2 thoughts on “News in brief

  1. Amy Chan says:

    To Dr Gagneux,

    How comprehensive is your swiss experiment and how many different age groups and ethnic groups did the experiment use? What evidence do you have to back up your claims anyway? The way you describe the experiment is very vague… 100 “children born both via IVF and naturally conceived” – the ratio could be 99-1 or at best 50-50, but your sample of 100? And you could pick 100 kids of a specific community but not diversified?

    I am an expert in statistics and I challenge your thinking. It is plain wrong! How worse did the ivf children perform and how do you even measure artery and heart malfunction? You do not have enough details and you did not even name your swiss experiment and I cannot find any journals relating to this so called experiment. What are your sampling, statistical hypothesis and all the regression tests? I can’t find any!

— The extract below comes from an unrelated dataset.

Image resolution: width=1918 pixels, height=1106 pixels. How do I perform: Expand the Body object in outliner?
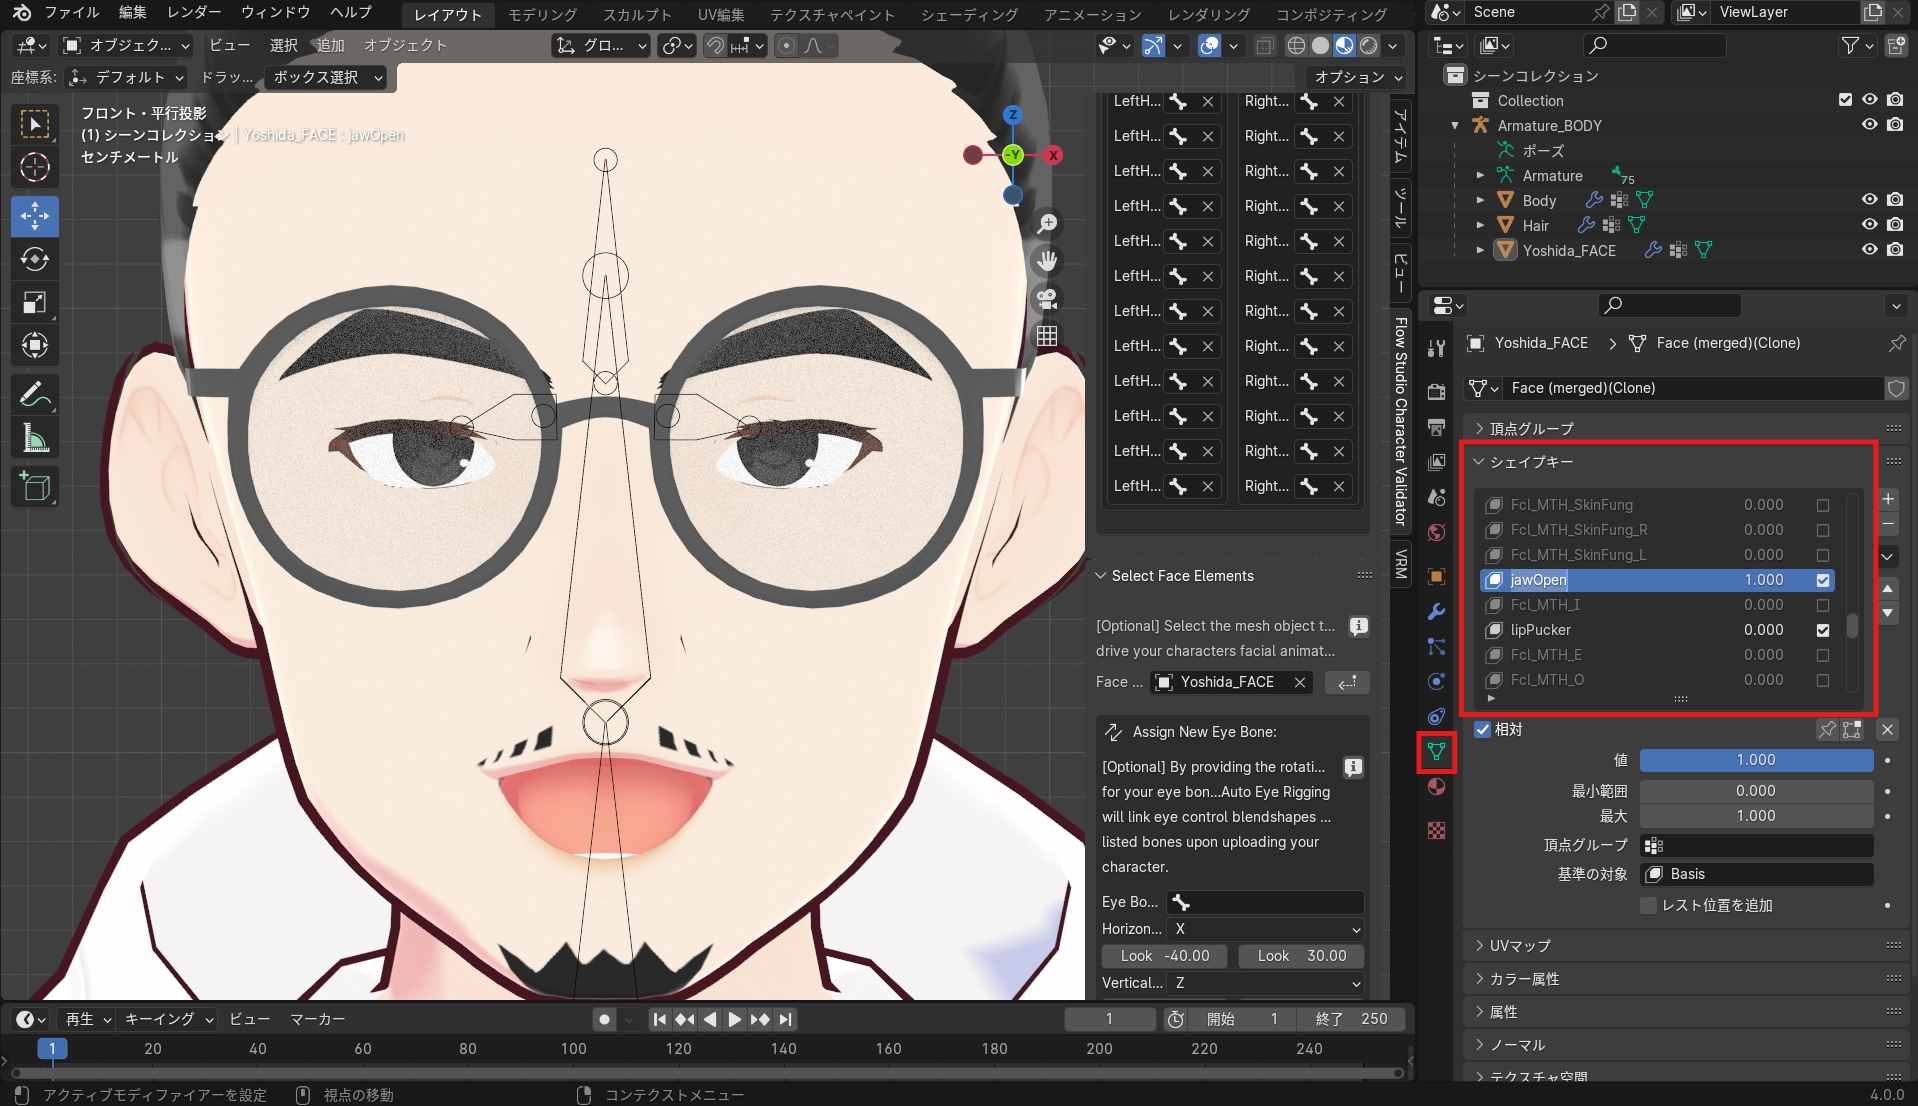coord(1481,200)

    Oh, just aside, IVF is about fertilising an ovum with sperms, and it is not gene selection for creating perfect humans… so, don’t you think IVF people will be disease free like others. All have the same risks. Just so you can dissipate your ignorance…

  2. Simon Strauss says:

    Re “Stem memory” T-cells may protect against cancer” Just over 11 years ago I had 5 day course of G-CSF therapy (10 microg/kg/day) in a trial for the treatment of severe coronary artery disease and heart failure. (17 years duration.) Before treatment I  was able to walk around 20m and this usually provoked angina and SOB. Over the years I have been puzzled by my long term steady improvement following G-CSF and subsequent stem cell production. At the moment I can swim over 1km and I do this several times a week and I walk around 5km each evening. But even more puzzling is that I have become lean (abdominal skin fold 6mm) and have markedly increased muscle mass.  Your article indicates to me that my suspicion that some long term mechanism is still operating after 11 years could be valid.